Summary of the Solution Framework
In a traditional ETL or data warehouse solution, the data ingestion into your data lake needs to happen from various source systems and then cleansed before they can be processed further by downstream applications. Additionally, in the current scenario, data migration from on-premises systems to the cloud is becoming more and more popular. The whole idea is to leverage the data warehouse solution with built-in Talend to ingest data from any structured and semi-structured data sources into any destination by adding some metadata information into a metadata file/table.
The talend-based accelerator provides a customized framework for data processing
Business Benefits
- This data ingestion framework helps in reducing the development and data migration costs as compared to traditional ETL methods and directly increase the performance of the IT team (ETL development and support)

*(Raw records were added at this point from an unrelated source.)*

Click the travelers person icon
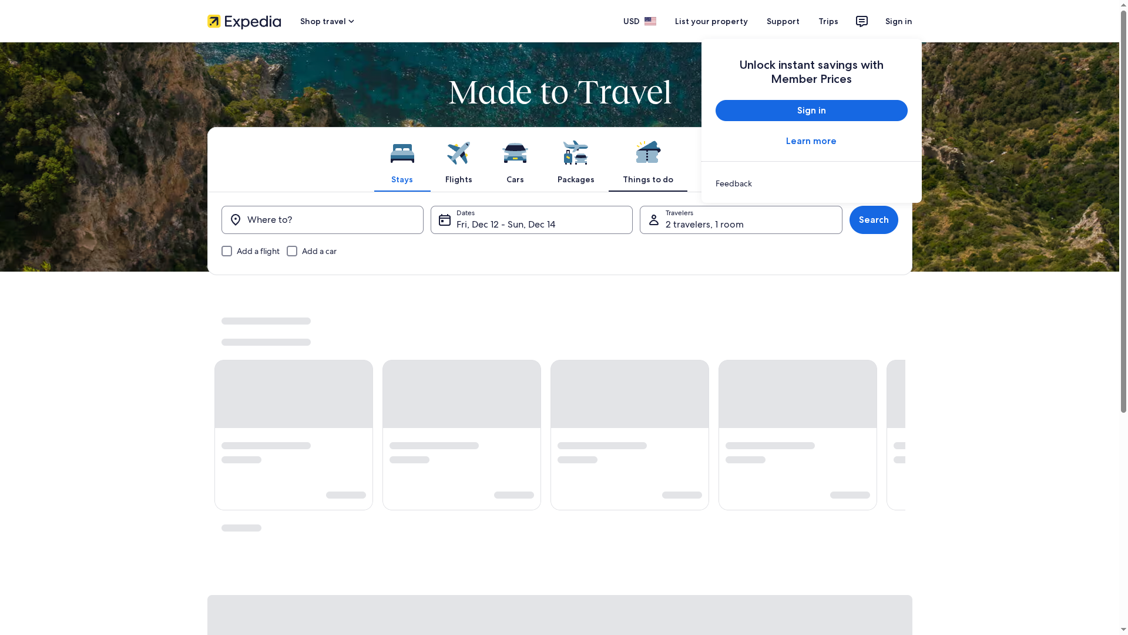The height and width of the screenshot is (635, 1128). click(653, 219)
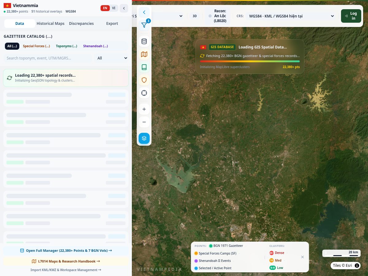Open the green book handbook icon
This screenshot has width=368, height=276.
pyautogui.click(x=144, y=67)
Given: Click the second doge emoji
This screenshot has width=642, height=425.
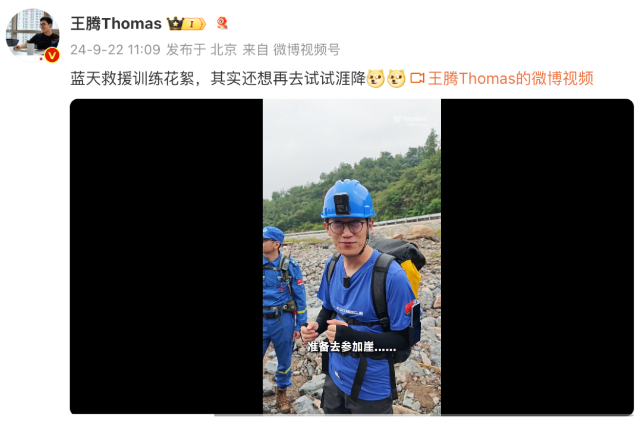Looking at the screenshot, I should (x=396, y=78).
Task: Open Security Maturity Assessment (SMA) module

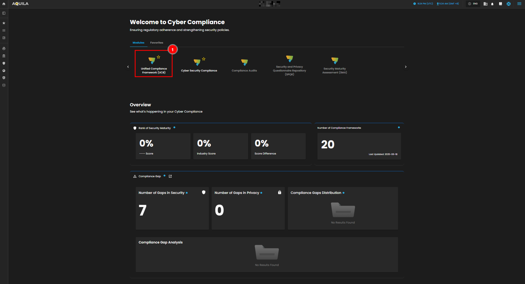Action: [x=334, y=66]
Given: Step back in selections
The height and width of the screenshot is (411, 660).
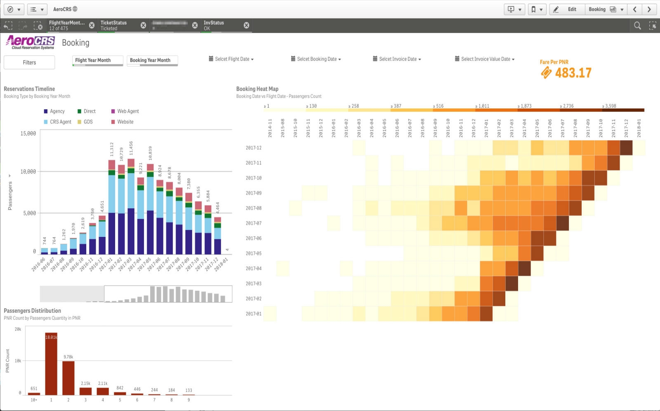Looking at the screenshot, I should (x=8, y=26).
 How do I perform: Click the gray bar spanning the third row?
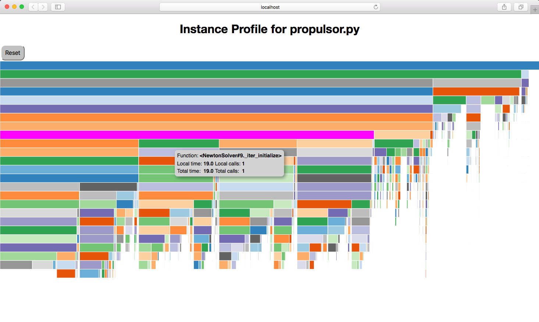pos(216,83)
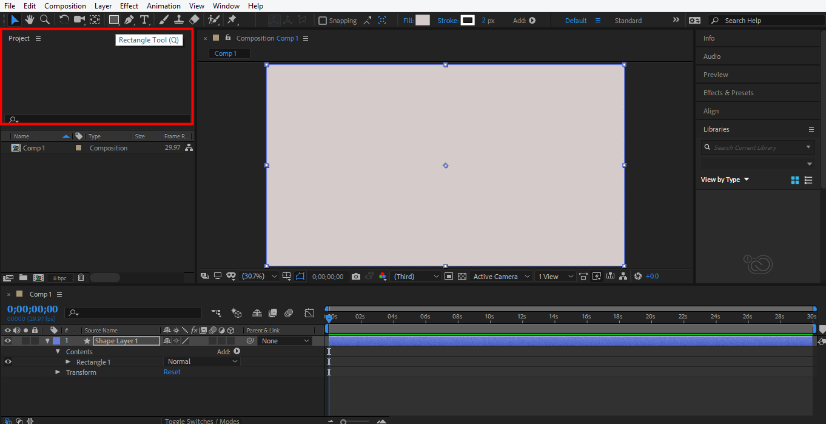
Task: Choose the Puppet Pin tool
Action: point(232,20)
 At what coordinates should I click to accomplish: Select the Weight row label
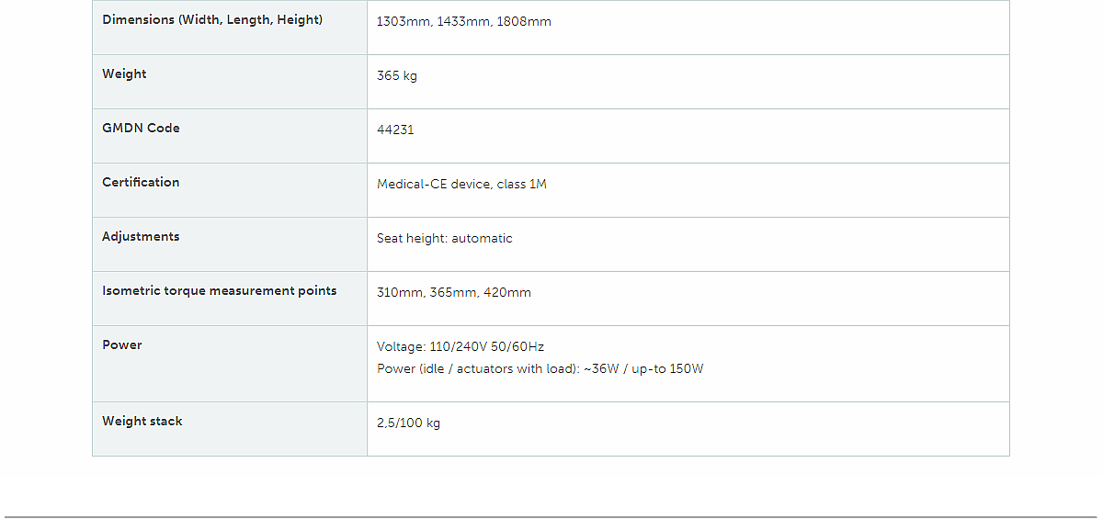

- One-step recovery from the failover point with ETL job load statistics, easy to troubleshoot, and fix issues easier than the traditional approach
- Easy to maintain the configurable metadata because this approach requires a lower number of ETL jobs
- This accelerator supports schema evolution; any change in the schema of any existing feed does not have any impact on the solution framework thus reducing any need of any code change, leading to lesser effort required for data migration and change management
- Supports data ingestion as well as data cleansing with configurable rules in the data store or in the drools engine based on the rule complexity
- Job run statistics are captured for monitoring and auditing purposes and can be used to create dashboards for reporting and visualization purposes
- No dependency on the Talend SME to use this accelerator
Solution Framework Overview

Sample Metadata File Contents and Description
Here is how a metadata file looks like for ingesting a MySQL table into a Snowflake DB:
Field Name | Description | Sample Value | Optional |
Source DB | DB name of the source | mydb | |
Source Name | Source Table Name | employee | |
Source Type | Type of source to be ingested | MySQL | |
Target Type | Type of destination | Snowflake | |
Target DB | DB name of the target | Ingestion | |
Target Name | Target Table Name | employee_cleansed | |
Extract Query | Source Extraction Query | Y | |
Ingestion Flag | Should be set for the ingestion to happen | Y | |
Logs to Kafka Flag | Should be set if the audit logs are sent to a Kafka topic | N | |
Parm File | Contains source and target connection strings | C:/config/mysql_snowflake_ingestion_parm.txt | |
Delta Flag | Should be set for Incremental data extraction | N | |
Comparison Field | Should be set if Delta Flag is set to Y | last_update_dt|date|YYYYMMDD | Y |
Curate Flag | Should be set if data cleansing is to be done | Y | |
Curate Type | Should be set if curate flag is set Y | Basic | Y |
Rule File | A file holding the curate rules | C:/data/emp_data_schema_mysql.txt | Y |
Monitoring Dashboard

Conclusion:
This framework can be extended to ingest data from any structured data source system (RDBMS like Oracle, MySQL etc. , Local File, FTP server pulls etc.) and store data to any destination (AWS S3, Azure ADLS, RDS etc.). The cleansing rules can be created on a more advanced rule engines - drools for writing any rule as per the requirement. The ABaC tables data can be used to create dashboards in any BI tool such as Power BI, Tableau etc. to understand and monitor various KPIs of a batch run daily. The objective of the above write-up is to help create an ingestion and cleansing framework in Talend so that the same can be leveraged to on-board any source system feed with minimal/no development changes reducing the overall TTM.